3. Для каждого образца весят 0,50 (± 0,003 г) фекального материала на микровесов в лодке взвешивании затем передать фекалии в стеклянную пробирку емкостью 8 мл. Используйте новую взвешивать лодку для каждого образца и очистки пинцет с 30% метанола между каждой пробы.
4. Смешивают 0,5 г фекалий с 5 мл 90% метанол: вода, и трясти O / N на орбитальном шейкере при комнатной температуре.
5. На следующее утро, вихревые образец и затем центрифугировать в течение 20 мин при 600 г.

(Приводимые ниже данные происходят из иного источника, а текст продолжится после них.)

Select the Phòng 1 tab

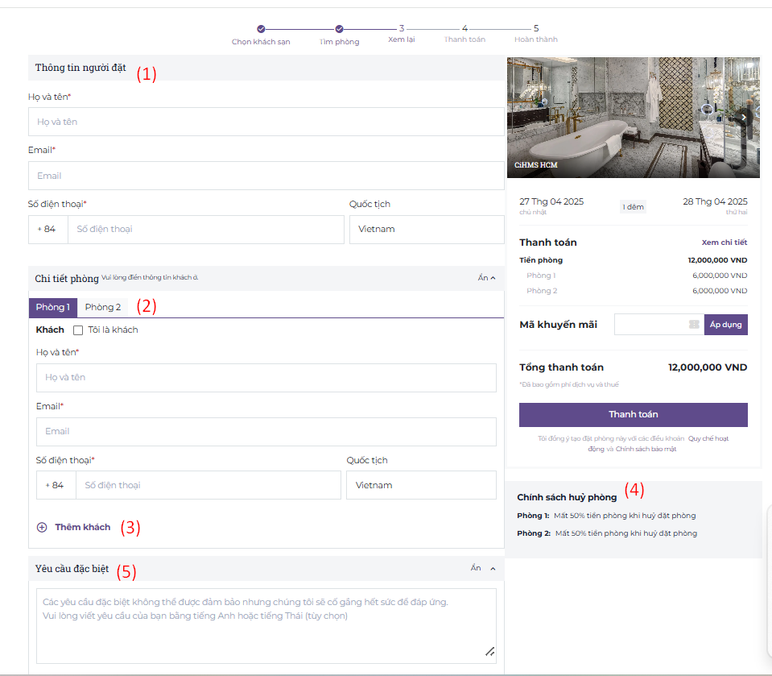53,307
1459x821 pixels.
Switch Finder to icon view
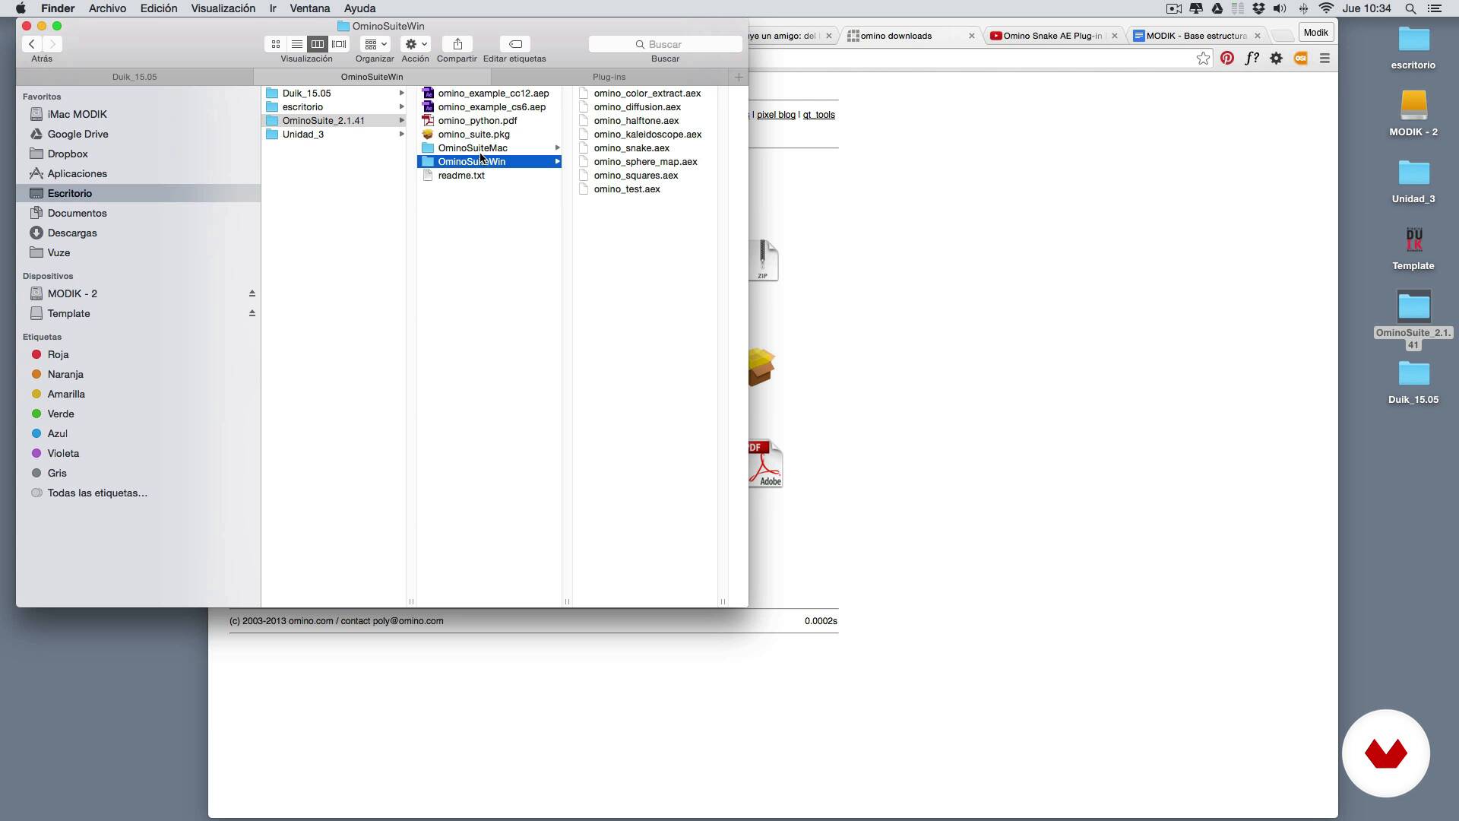point(276,44)
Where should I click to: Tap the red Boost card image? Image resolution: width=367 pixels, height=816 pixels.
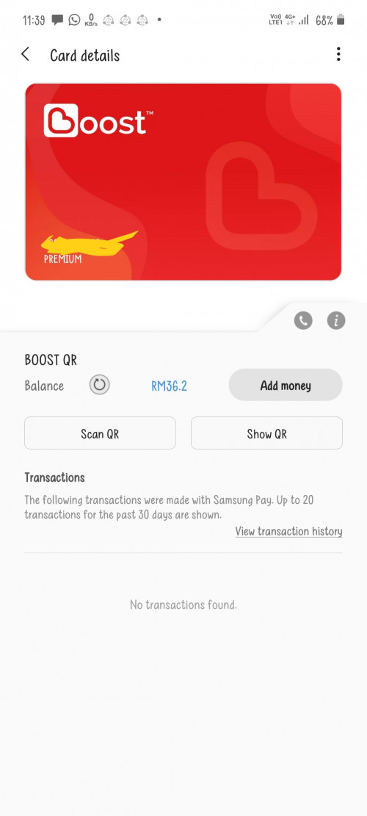tap(184, 181)
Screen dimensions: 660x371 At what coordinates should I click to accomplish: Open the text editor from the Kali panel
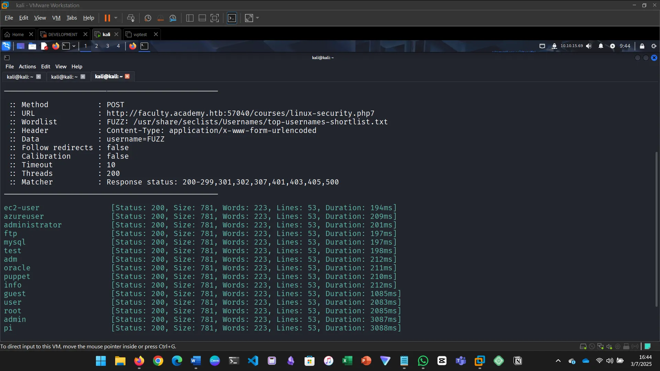pyautogui.click(x=44, y=46)

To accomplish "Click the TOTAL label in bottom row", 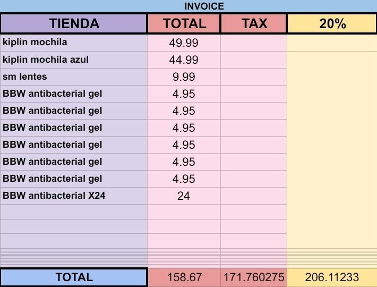I will click(74, 277).
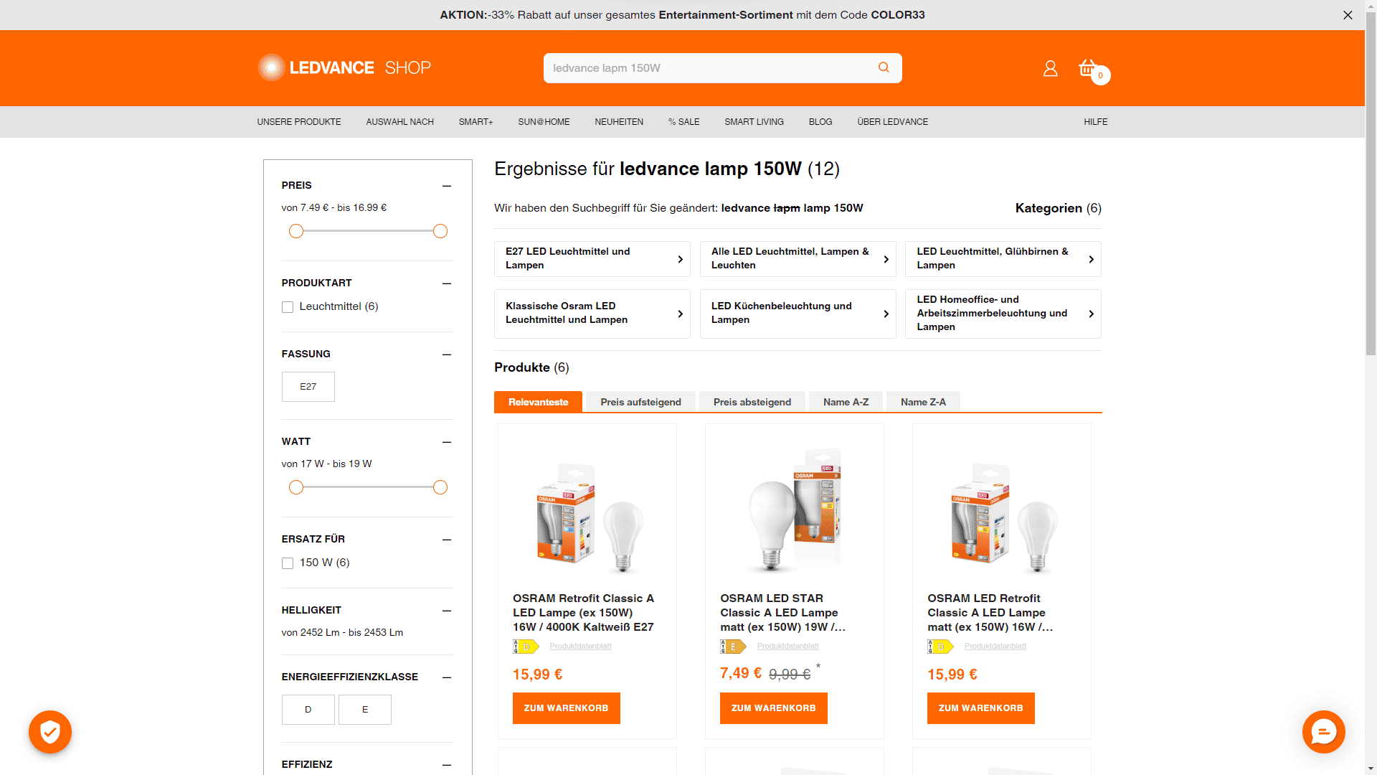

6. Декантируйте метанольной фракции в стеклянную трубку и место 16 х 125 мм ² в стойке на водяной бане до температуры 37 ° С. Выпаривают досуха с использованием воздуха в вытяжном шкафу. Ополосните флакон для экстракции и поместите оставшиеся фекальные гранулы в мешок клинических отходов для утилизации.
7. Повторное приостановить фекальных экстрактов в 100%, 1 мл метанола и переносят в полипропиленовую пробирку 12 х 75 мм ^2. Сразу не колпачком и хранить при температуре -20 ° С до проведения анализа.

3. Анализ Гормон

1. Проведение анализа с помощью фермента, связанного иммуноанализа (EIA) с использованием поликлональных кортикостерона CJM006 антисыворотки.

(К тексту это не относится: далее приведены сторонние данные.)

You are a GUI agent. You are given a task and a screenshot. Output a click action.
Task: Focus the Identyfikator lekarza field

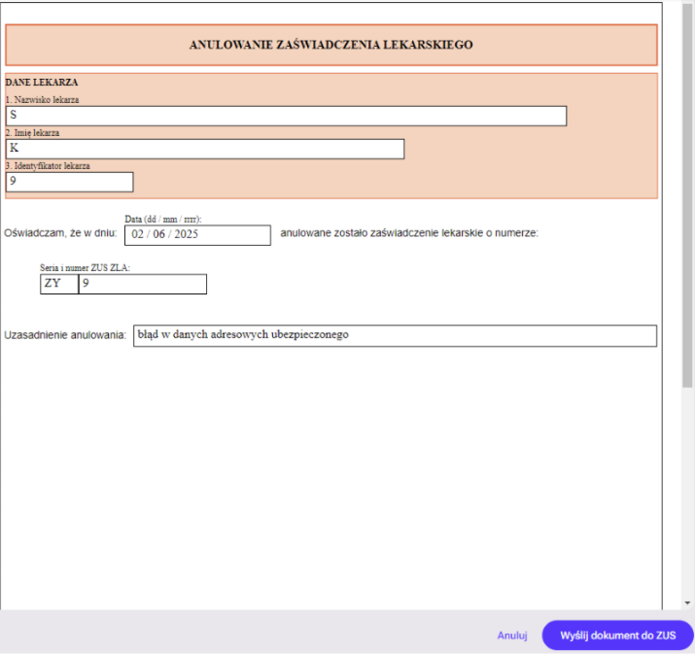(69, 182)
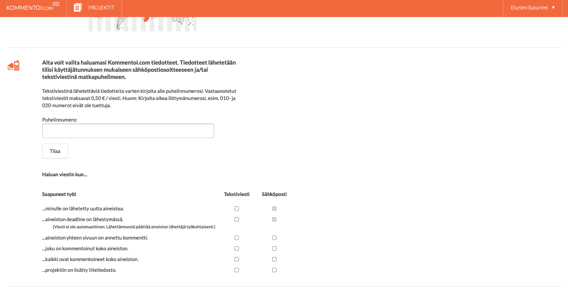
Task: Check Tekstiviesti for someone commented whole material
Action: pos(237,248)
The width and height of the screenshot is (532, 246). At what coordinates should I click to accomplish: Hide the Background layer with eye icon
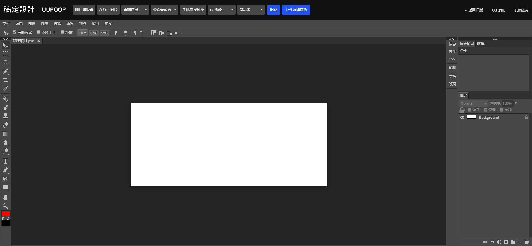coord(462,117)
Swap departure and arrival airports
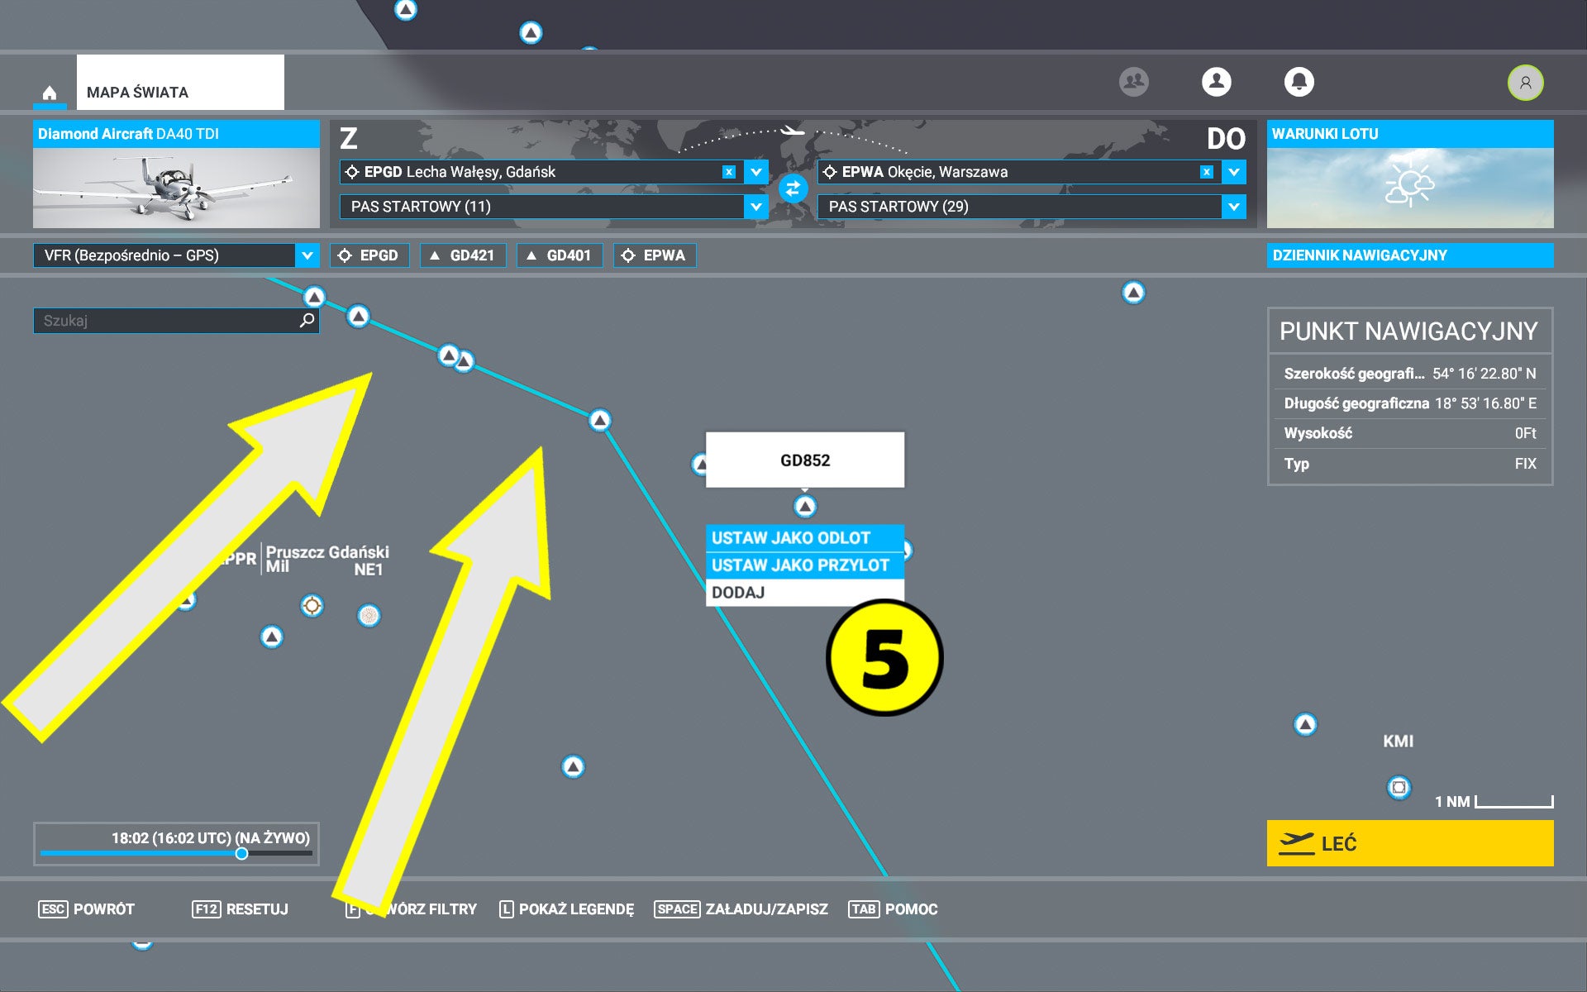Image resolution: width=1587 pixels, height=992 pixels. (x=793, y=189)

   Примечание:. Второй EIA был протестирован (кортизол R4866 антисыворотки, но это не удалось достичь биохимического этапа проверки (см раздел 4.1) поликлональных кортикостерона CJM006 антисыворотки и кортизол R4866 антисыворотки и соответствующие СПВН снабжены CJ Munro, Калифорнийский университет, Davis, CA.

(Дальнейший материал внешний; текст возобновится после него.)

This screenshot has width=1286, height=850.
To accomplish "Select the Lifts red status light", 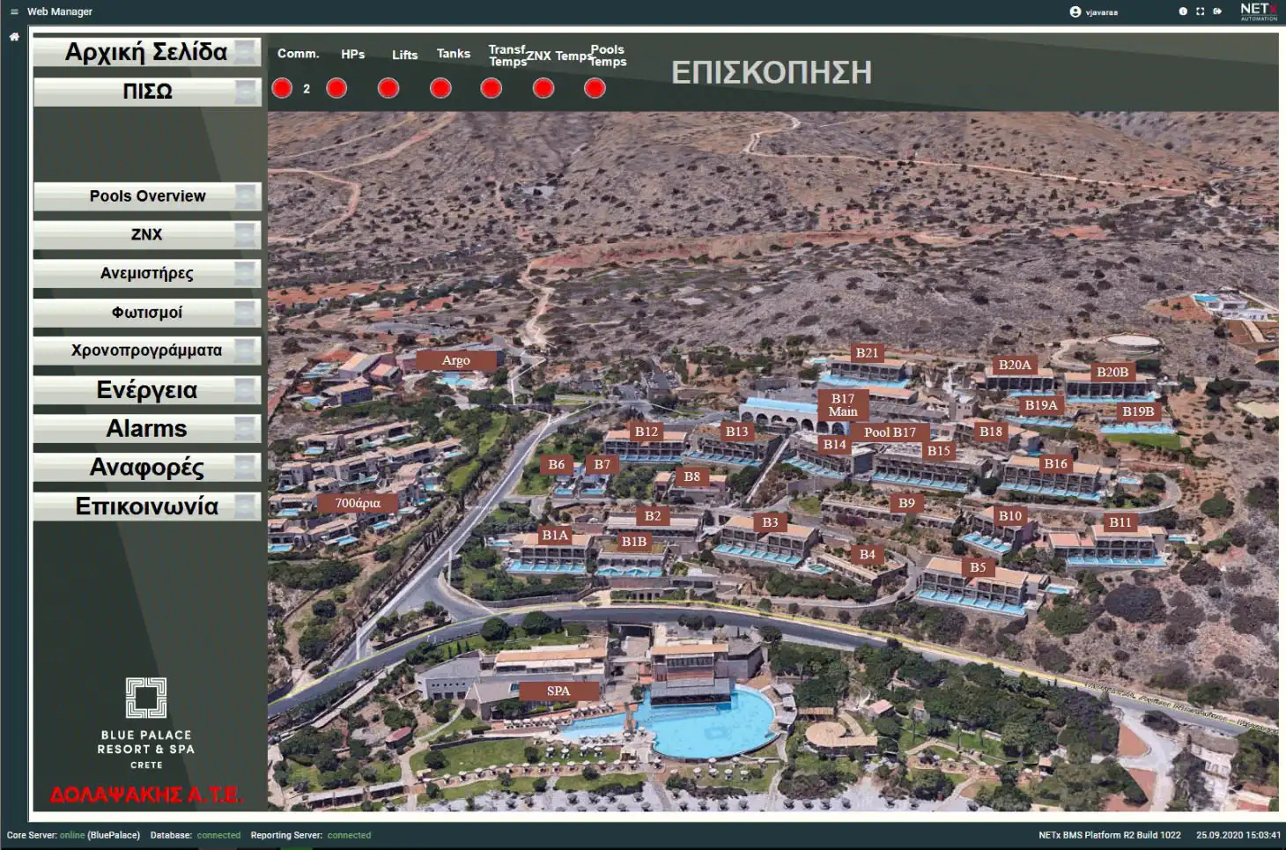I will (x=388, y=88).
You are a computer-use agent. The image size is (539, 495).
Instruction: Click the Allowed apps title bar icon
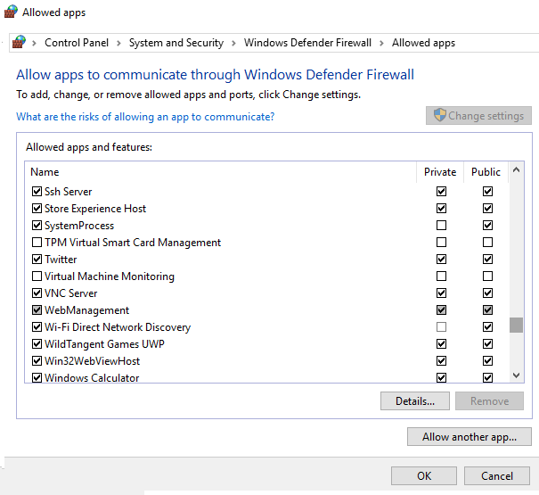pos(11,13)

2. Развести антисыворотки в соотношении 1: 15000 в буфере для покрывания (0,05 М NaHCO3, рН 9,6) с использованием повторяющихся пипетку и наконечник пипетки 50 мкл, загрузите 96-луночного микротитрационного планшета с 50 мкл / лунку. Накройте тарелку с тарелкой герметиком и инкубировать O / N при температуре 4 ° С. Оставьте две скважины, не покрытом представлять неспецифического связывания скважин (NSB).
3. Непосредственно перед использованием промыть микротитровальные планшеты пять раз с использованием автоматического планшет для микротитрования шайбу (мойка раствора; 0,15 М NaCl, 0,05% твин 20).
4. Загрузите планшеты с 50 мкл на лунку для NSB - х и «нулевой» скважины [буфера EIA (0,1 М NaPO _4, 0,149 М NaCl, 0,1% бычий сывороточный альбумин, рН 7,0) только], стандарты (кортикостерона, 3,9 - 1000 пг / а) или образцы фекалий экстракта (надлежащим образом разбавленные в 1:20 EIA буфера, смотрите раздел 4.1). Стандарты и нули должны быть проложены в трех экземплярах и четырежды, соответственно. Разведенные образцы фекалий экстракта и NSB должны быть запущены в двух экземплярах.
5. Следуйте за этим сразу же с добавлением 50 мкл / лунку этикетке хрена конъюгированной пероксидазой , разведенного в буфере EIA 1 ^ᵻ: 70000.
6. Инкубируйте микротитрационных планшетах в темноте в течение 2 ч при комнатной температуре.
7. Вымойте микротитровальные планшеты с промывочным раствором 5 раз и инкубировать пластин при комнатной температуре в темноте со 100 мкл / вэйл РТ субстрата [0,4 мМ 2,2'-Азино-ди- (3-этилбензтиазолин кислоты сульфоновая) диаммонийфосфат соли, 1,6 мМ H ₂ O _2, 0,05 М цитрата, рН 4,0]. Подготовьте субстрат непосредственно перед использованием.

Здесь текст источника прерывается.